A developer adds a database query in a controller "because it's simpler for this one case." The layering erodes silently. **Why it's tempting:** the four-file ceremony feels heavy for a simple CRUD operation. **What to do instead:** accept the ceremony. If the layering genuinely doesn't serve the use case, write an ADR superseding the rule for that specific module — don't suppress the check.

### Anti-pattern 2 — Business logic in storage

A storage module that filters results, calculates derived fields, or applies access-control rules. **Why it's tempting:** the SQL query can do the filtering, so why not put the logic there? **What to do instead:** keep storage as pure data access. Filtering and computation belong in services. The boundary is: "does this line exist because of a business rule or because of a database operation?"

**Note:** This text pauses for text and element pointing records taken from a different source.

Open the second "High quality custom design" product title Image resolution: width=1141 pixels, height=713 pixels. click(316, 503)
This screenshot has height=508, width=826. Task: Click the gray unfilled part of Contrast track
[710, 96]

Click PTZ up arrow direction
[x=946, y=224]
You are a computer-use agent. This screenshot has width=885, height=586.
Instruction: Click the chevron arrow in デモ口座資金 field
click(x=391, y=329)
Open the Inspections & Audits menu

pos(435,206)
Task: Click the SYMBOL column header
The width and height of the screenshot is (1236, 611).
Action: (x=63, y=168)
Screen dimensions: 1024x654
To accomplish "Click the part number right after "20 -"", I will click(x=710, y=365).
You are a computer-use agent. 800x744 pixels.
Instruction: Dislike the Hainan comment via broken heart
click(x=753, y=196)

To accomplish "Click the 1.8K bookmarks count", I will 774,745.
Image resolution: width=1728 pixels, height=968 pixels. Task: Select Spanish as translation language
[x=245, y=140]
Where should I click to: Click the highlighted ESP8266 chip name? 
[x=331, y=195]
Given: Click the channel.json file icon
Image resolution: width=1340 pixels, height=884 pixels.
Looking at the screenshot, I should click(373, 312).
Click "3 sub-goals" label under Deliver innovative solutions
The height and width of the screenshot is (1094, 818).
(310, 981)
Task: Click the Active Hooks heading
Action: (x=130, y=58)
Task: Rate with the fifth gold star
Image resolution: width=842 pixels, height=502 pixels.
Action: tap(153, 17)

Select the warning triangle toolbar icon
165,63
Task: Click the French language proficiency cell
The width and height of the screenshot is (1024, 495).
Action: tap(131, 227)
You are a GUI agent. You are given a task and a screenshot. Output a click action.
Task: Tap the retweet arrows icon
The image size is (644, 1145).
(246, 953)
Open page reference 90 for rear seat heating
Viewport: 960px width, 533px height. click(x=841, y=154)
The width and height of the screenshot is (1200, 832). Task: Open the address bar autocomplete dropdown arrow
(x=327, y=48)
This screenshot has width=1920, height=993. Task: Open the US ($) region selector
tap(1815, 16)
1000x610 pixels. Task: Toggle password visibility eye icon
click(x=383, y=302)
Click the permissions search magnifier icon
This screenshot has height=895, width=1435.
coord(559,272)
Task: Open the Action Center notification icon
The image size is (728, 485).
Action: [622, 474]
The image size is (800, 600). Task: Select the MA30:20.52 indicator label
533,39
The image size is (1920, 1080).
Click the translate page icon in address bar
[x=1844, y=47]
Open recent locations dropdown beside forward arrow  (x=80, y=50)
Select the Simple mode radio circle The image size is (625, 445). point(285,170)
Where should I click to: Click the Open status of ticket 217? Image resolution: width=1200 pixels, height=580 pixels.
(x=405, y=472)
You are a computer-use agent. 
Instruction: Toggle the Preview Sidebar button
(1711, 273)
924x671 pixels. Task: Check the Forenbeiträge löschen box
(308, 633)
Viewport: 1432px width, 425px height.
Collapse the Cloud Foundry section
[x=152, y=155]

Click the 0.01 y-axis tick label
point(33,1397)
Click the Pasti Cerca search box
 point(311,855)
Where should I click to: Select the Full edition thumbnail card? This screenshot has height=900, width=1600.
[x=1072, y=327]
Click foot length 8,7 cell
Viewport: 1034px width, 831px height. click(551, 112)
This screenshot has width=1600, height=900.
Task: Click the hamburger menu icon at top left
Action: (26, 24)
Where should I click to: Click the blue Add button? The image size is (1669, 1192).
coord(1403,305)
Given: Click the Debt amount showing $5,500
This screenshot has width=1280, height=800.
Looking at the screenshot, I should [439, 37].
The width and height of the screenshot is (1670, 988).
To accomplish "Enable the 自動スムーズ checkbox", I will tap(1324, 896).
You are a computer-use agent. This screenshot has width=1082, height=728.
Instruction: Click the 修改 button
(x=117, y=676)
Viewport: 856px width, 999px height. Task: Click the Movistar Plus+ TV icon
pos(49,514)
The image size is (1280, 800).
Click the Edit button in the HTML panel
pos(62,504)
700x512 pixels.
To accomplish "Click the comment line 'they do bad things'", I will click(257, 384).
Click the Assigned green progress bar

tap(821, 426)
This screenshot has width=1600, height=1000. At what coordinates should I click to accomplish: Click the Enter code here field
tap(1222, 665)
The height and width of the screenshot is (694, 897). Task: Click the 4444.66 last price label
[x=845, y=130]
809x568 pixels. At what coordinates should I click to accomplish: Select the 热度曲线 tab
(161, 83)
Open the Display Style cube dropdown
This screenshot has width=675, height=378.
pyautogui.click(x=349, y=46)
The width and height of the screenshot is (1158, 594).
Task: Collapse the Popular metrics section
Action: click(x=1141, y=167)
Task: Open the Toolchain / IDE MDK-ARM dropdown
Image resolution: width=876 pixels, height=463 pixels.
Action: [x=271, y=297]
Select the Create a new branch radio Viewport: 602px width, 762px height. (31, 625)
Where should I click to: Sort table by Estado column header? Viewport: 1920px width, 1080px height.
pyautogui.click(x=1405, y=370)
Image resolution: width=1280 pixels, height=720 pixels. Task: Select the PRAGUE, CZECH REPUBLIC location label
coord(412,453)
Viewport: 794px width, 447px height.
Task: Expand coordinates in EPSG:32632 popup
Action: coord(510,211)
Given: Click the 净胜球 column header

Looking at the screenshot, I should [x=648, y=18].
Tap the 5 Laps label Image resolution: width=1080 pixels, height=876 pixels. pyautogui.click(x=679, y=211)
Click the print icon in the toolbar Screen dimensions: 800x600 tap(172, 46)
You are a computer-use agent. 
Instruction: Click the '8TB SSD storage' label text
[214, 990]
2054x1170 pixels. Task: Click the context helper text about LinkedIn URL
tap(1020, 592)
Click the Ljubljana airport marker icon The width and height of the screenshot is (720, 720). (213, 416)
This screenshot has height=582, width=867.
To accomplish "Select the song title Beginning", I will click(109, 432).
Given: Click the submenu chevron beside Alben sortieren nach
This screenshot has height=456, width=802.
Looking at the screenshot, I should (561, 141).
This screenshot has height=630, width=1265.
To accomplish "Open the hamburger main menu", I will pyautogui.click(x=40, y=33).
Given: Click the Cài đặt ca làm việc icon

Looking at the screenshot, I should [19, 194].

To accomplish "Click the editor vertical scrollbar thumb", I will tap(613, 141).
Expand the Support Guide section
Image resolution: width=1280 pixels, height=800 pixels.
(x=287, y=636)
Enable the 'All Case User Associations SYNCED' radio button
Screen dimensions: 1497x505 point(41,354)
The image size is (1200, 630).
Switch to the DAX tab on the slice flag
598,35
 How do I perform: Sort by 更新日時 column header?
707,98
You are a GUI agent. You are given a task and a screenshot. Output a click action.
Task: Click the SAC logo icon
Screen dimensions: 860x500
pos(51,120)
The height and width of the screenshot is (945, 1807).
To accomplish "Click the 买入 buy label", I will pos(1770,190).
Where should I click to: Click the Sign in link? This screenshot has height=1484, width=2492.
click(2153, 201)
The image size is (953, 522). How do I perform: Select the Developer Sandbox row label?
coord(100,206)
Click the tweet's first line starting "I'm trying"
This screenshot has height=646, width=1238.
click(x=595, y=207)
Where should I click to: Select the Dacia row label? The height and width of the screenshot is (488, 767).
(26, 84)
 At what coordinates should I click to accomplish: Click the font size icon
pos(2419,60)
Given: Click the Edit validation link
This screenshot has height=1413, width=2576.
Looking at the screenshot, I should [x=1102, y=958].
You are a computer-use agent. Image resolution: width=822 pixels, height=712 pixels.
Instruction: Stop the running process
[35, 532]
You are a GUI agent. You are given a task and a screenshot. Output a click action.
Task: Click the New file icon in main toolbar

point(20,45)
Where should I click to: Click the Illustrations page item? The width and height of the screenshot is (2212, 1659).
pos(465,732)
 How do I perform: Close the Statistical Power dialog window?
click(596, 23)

### Anti-pattern 3 — HTTP concepts in services

A service function that accepts `req` as a parameter or returns an HTTP status code. **Why it's tempting:** passing `req` avoids extracting the fields the service needs. **What to do instead:** extract the needed fields in the controller, pass them as plain arguments to the service. The service should work identically whether called from an HTTP handler, a CLI script, or a test.

### Anti-pattern 4 — Skipping the check on "minor" changes

Not running layering-check because "I only changed one line." Layering violations are often one-line changes that accumulate. **What to do instead:** run per-commit, either via pre-commit hook or as part of `make qa`. The check is fast (static file analysis) and the cost of skipping is architectural drift.

### Anti-pattern 5 — Suppressing violations with wrapper modules

Creating a `backend/utils/db-helper.js` that wraps storage functions, then importing it from controllers to bypass the "controllers can't import storage" rule. **Why it's tempting:** the helper isn't technically in `storage/`. **What to do instead:** the check should catch this (Step 7 validates SQL confinement regardless of directory). If the pattern is genuinely needed, it's a services-layer function, not a utility.